The Blaine Amendment: Bigotry or First Amendment Bulwark?
By: Jamie LaRue

In 1875, President Grant called for the establishment of free public schools. It was, in part, a response to a wave of European immigration. Schools, like public libraries, were supposed to Americanize the foreigners. Close on the heels of this proposal, Republican Congressman James Blaine pushed for a constitutional amendment that would have forbidden the expenditure of public money on “denominational” or “sectarian” schools. While the bill passed in the House, it failed in the Senate, and never became law.
Nonetheless, over time, some 38 states, mostly as they joined the union, adopted versions of the “Blaine Amendment” in their own constitutions.

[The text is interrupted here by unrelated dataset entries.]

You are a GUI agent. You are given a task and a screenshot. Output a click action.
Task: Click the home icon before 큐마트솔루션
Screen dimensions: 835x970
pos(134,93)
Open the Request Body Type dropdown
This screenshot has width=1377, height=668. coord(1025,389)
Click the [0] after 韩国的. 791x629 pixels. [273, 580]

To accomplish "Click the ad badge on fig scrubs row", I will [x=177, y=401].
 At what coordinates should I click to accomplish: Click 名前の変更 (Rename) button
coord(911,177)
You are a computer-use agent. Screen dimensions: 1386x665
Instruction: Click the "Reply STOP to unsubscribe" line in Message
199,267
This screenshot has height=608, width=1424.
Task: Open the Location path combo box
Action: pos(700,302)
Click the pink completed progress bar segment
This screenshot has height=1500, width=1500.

Many American Protestants of the time, particularly the white majority, feared the Catholic Irish, who were often portrayed in the media as drunken barbarians. “Irish Need Not Apply” was a common storefront sign.
Quickly it became clear that the public school system was an unabashed tool for the promotion of Protestant evangelical beliefs, and often did involve explicit religious instruction. In response, Catholic leaders formed a parallel system for education. But the Blaine Amendments meant that Catholic schools were denied public funding.
Over time, leaning on the idea of the separation of church and state, public education became less overtly religious. (Often, the best ideas in our Constitution seem to take a little time to find their feet.) Today, the language of the Blaine Amendment seems pretty neutral: public funding isn’t for religious schools, period, not Muslim, not Catholic, not Baptist. Moreover, with the election of JFK, it appeared that the smoldering anti-Catholic sentiment of politicians, the Ku Klux Klan, and the typical voter had passed into history.
But a series of court decisions has flipped the story: now, some argue, it’s a sign of religious bigotry to deny funding to schools if the only reason is religious. In 2002, SCOTUS found that some religious educational programs may indeed receive public funding without violating the First Amendment, particularly when the local public school is failing. Then came 2016’s Trinity v. Lutheran, about public money impermissibly, according to the court, denied to a religious school for playground equipment.
Now, a case on “school choice” and the Blaine Amendment is headed from Montana to the US Supreme Court.
As reported in the Atlantic, Espinoza v. Montana Department of Revenue will decide if states may discriminate against religious options in generally available scholarship programs. The Supreme Court of Montana, in its majority opinion, concluded that the tax-credit scholarship program violates the Blaine Amendment, even though it is funded entirely through voluntary, charitable, private donations incentivized by the state’s tax credit. The United States Supreme Court has agreed to take the case. The case is being argued by the Institute for Justice, a conservative think tank.
Full disclosure: I was the lead plaintiff in a 2011 ACLU lawsuit, based on Colorado’s Blaine Amendment, challenging public school vouchers to religious schools. It too was struck down by the state Supreme Court. It, too, might have gone to SCOTUS if the school board hadn’t decided to let it drop.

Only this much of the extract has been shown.